Why am I sharing this? It’s simple… I want to remind you that all of us, from founders of itty-bitty start-ups to CEOs of Fortune 500 companies, are real humans. Sometimes business matters or real life happenings are going to force you to choose between consistent blog and/or PR activity and “other things.” And it’s okay to let “other things” take precedence sometimes.
This is not to downplay the importance of being consistent with your blogging and PR efforts… all this definitely does matter, for some companies more than others. But it’s not the be-all, end-all and it certainly doesn’t have to be approached with an all-or-nothing mindset.
So in the interest of giving you advice you can actually use, here are some rules of thumb I have about blogging.
1. If you’re just getting started, aim to post once per month. I recommend this in my book, and it works really well for companies that are blogging newbies. You want to dip your toe into the world of content creation, but know your schedule won’t allow you to commit to a full-throttle blogging schedule. You won’t get all the search benefits of posting with great frequency, but posting one high-quality blog each month will make your blog appear active and start positioning it as a resource to existing customers and prospects.
2. When you’re in a comfortable rhythm, go for twice per month. Then once per week. If you start finding yourself itching to write more, or find that customers could really use some additional information, go ahead and decide to post every other week.
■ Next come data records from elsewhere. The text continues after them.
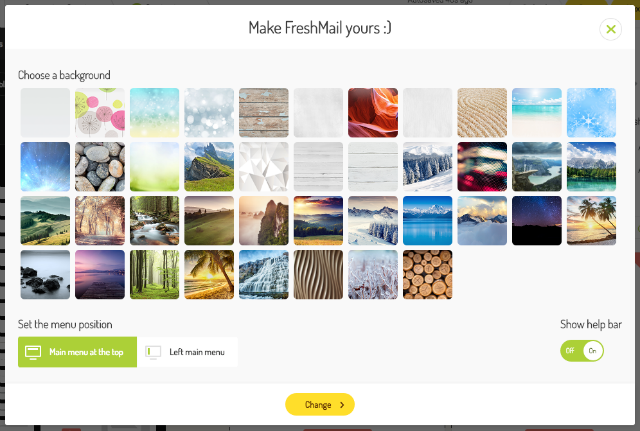Pick the red canyon rock background
Viewport: 640px width, 431px height.
[373, 113]
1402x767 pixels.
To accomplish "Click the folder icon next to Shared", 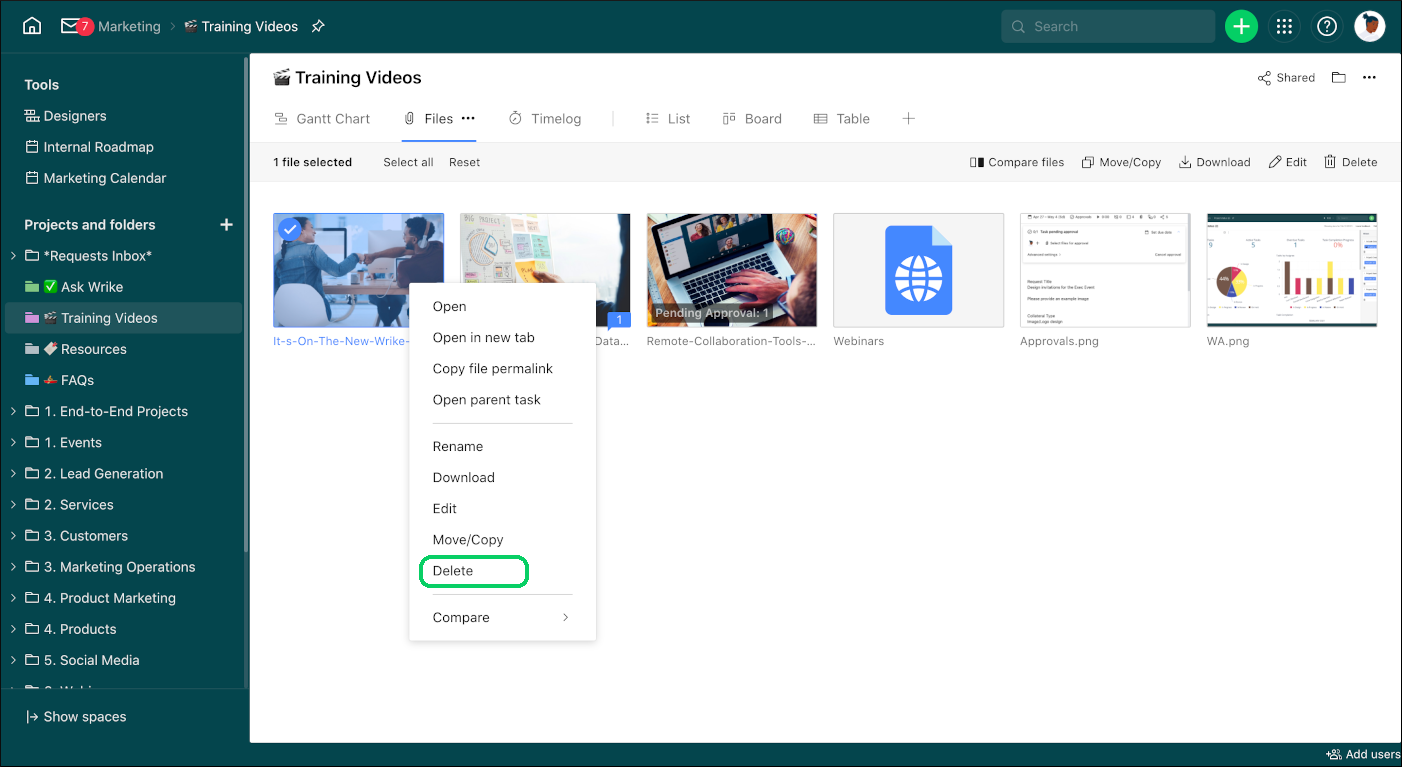I will [x=1338, y=78].
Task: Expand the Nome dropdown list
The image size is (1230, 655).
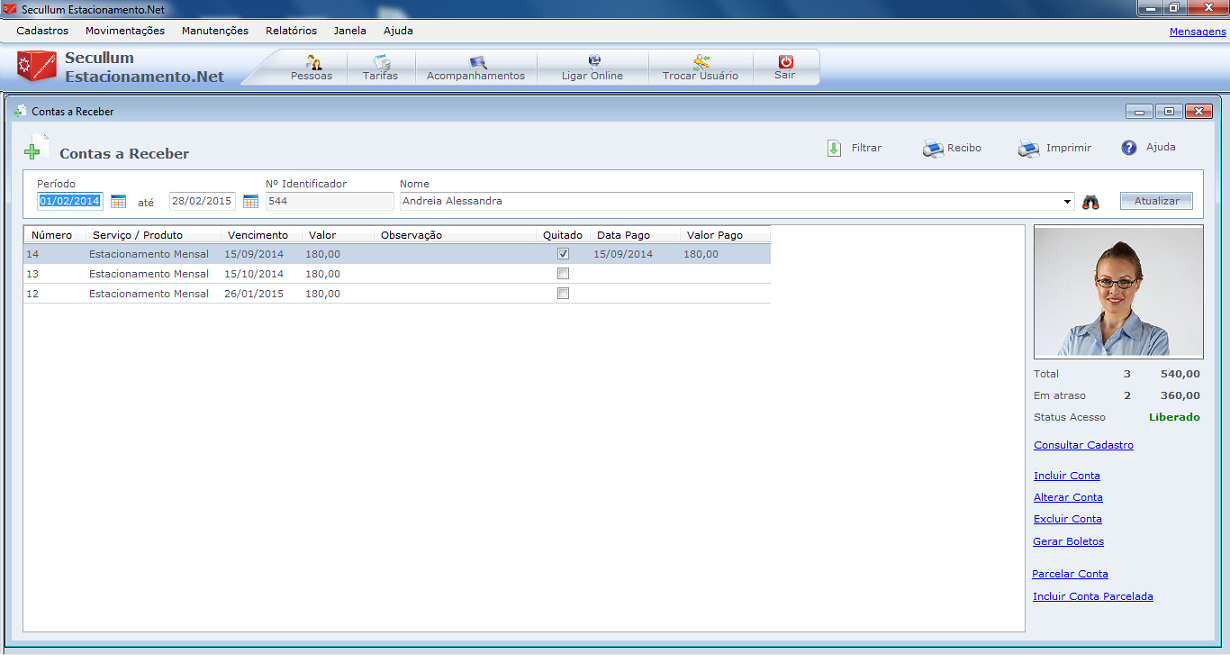Action: (1069, 202)
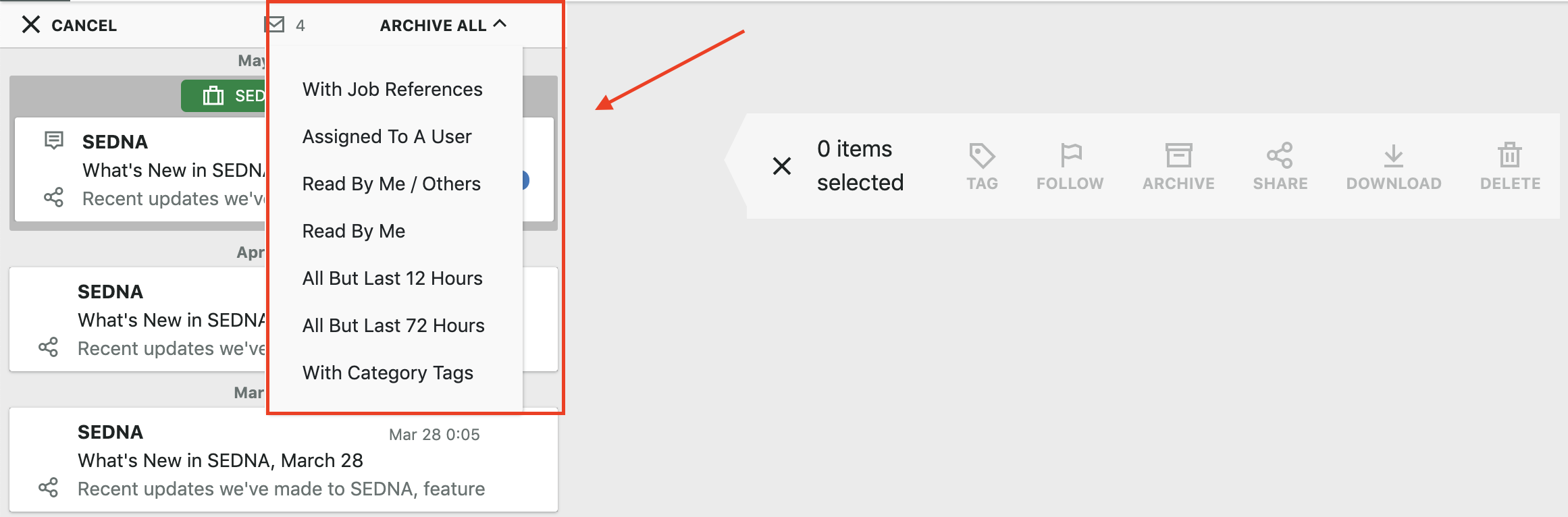Choose With Category Tags option
Screen dimensions: 1568x517
pos(388,373)

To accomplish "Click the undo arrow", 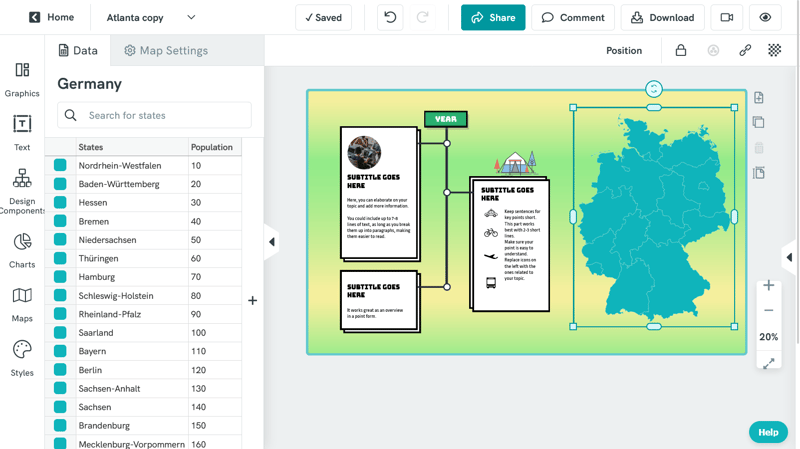I will click(x=390, y=17).
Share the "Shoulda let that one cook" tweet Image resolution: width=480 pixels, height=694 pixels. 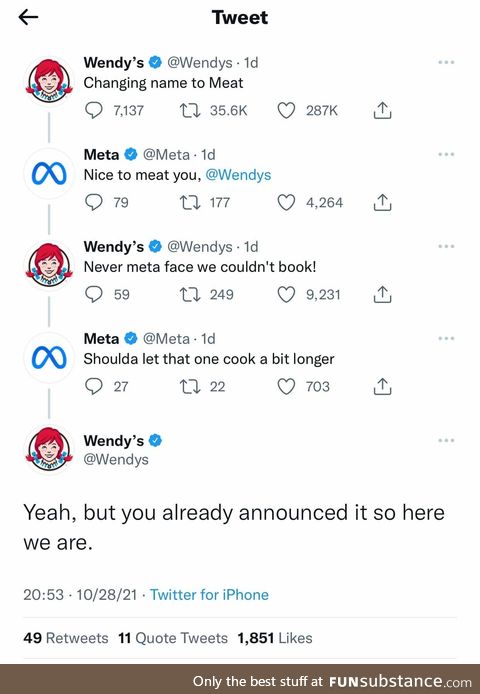pos(382,386)

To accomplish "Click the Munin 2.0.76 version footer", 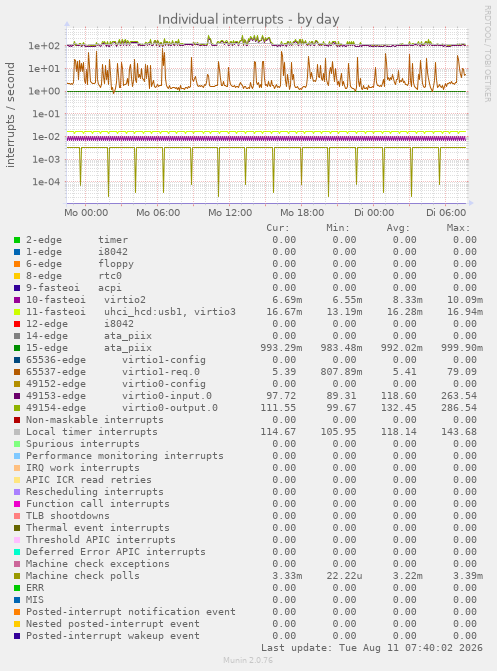I will click(248, 660).
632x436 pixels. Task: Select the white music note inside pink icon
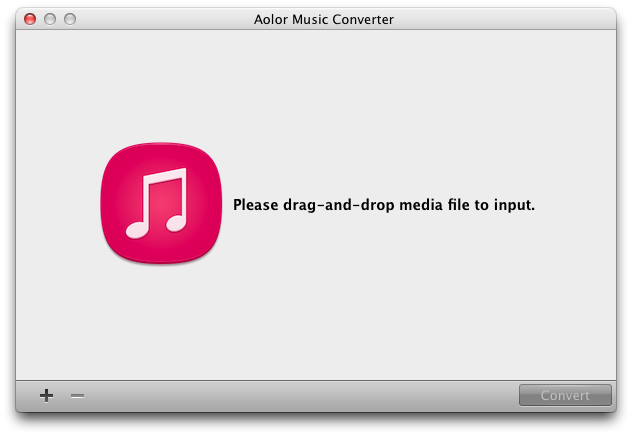[x=157, y=203]
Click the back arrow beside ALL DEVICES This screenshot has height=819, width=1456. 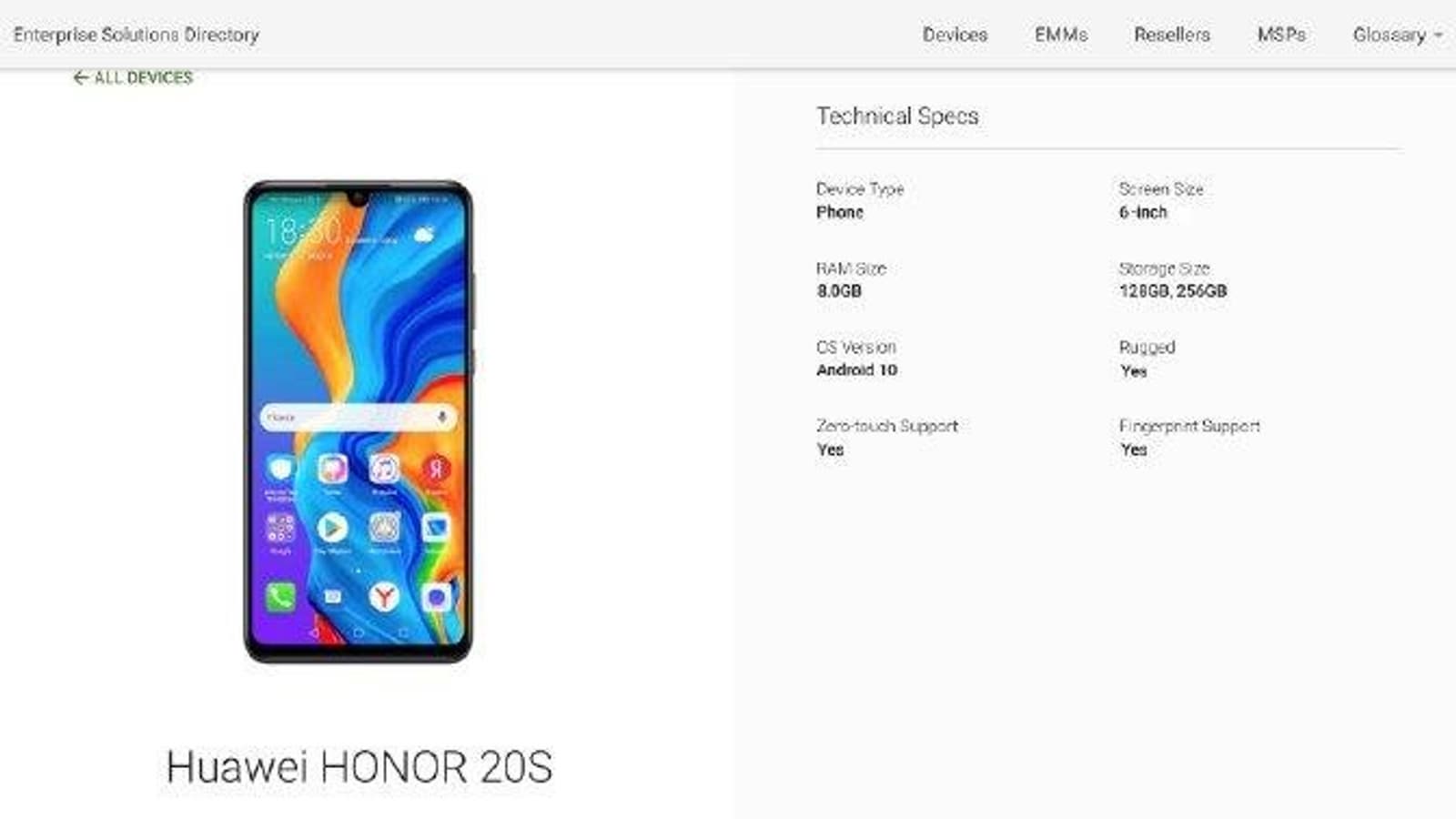(x=80, y=78)
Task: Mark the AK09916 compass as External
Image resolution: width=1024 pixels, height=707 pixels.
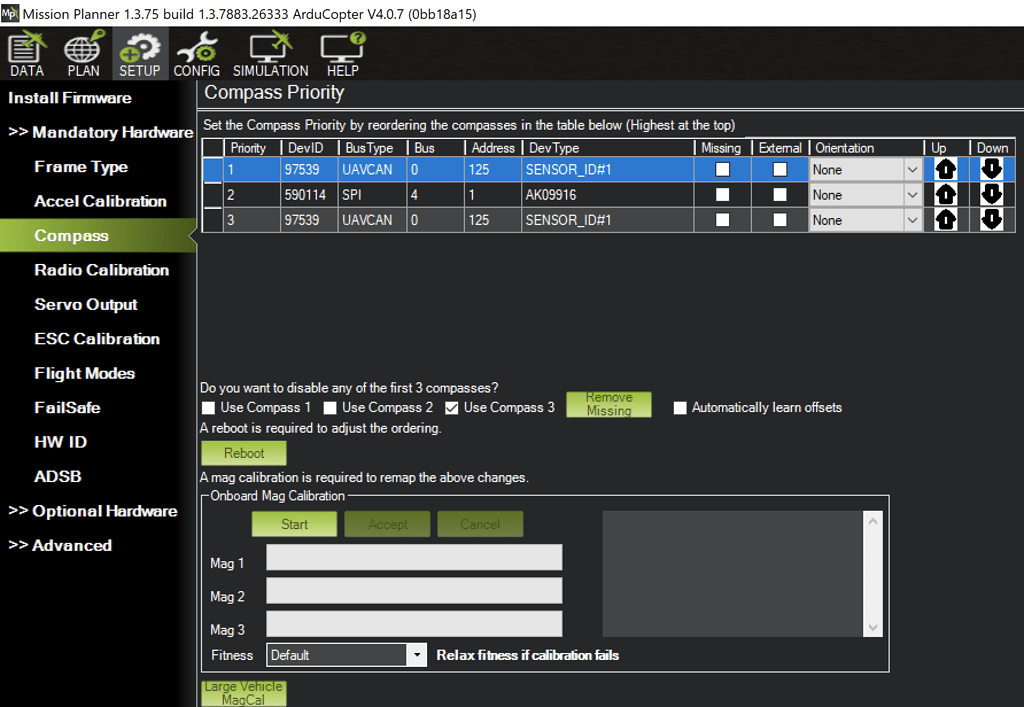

Then if you can maintain this and find there’s a reason for you to increase the volume, go to once per week. If you still want to write more from that point, it’s your call.
3. There’s no need for you to post more than once per day right now. Sometimes business folks get really excited about starting something new and want to go all-out, crazy gung-ho right away. Truly, if you have a deep desire to write a blog post every business day (and think it’s something that will help you achieve some of your business goals), go for it! But any more than this is totally unnecessary in my opinion. Once-a-day posting is a very tough pace to sustain. I always suggest building up a storehouse of content you can release steadily via one post per week for the long-term, rather than giving all the goods away in a mad sprint… after all, what usually happens in the latter scenario is you end up burning out and going silent for a very, very long time.
4. Quality (still) wins over quantity. Every time. Always. As you start writing more, consider sharing the responsibility (ahem, honor!) with other team members. You want your writing to be fresh and include actionable tips and interesting tidbits that can help someone in some way. If you’re so stressed out about churning out blog posts that you’re already thinking about the next topic while you’re writing the current one, slow down.
Remember why you’re writing and refocus back to that. Is it to offer tutorials to customers? Work on being as detailed as possible, instead of rushing to get it done. Is your goal to preemptively answer questions that prospects commonly have? Take a step back, and think of it like storytelling. Take your time to gather and then share past customers’ similar experiences (with their permission) in order to provide something relatable.
Bottom line: Don’t get caught up in an endless need to “get it done.” Stop. Breathe. And make it an enjoyable ride, for both your audience AND you.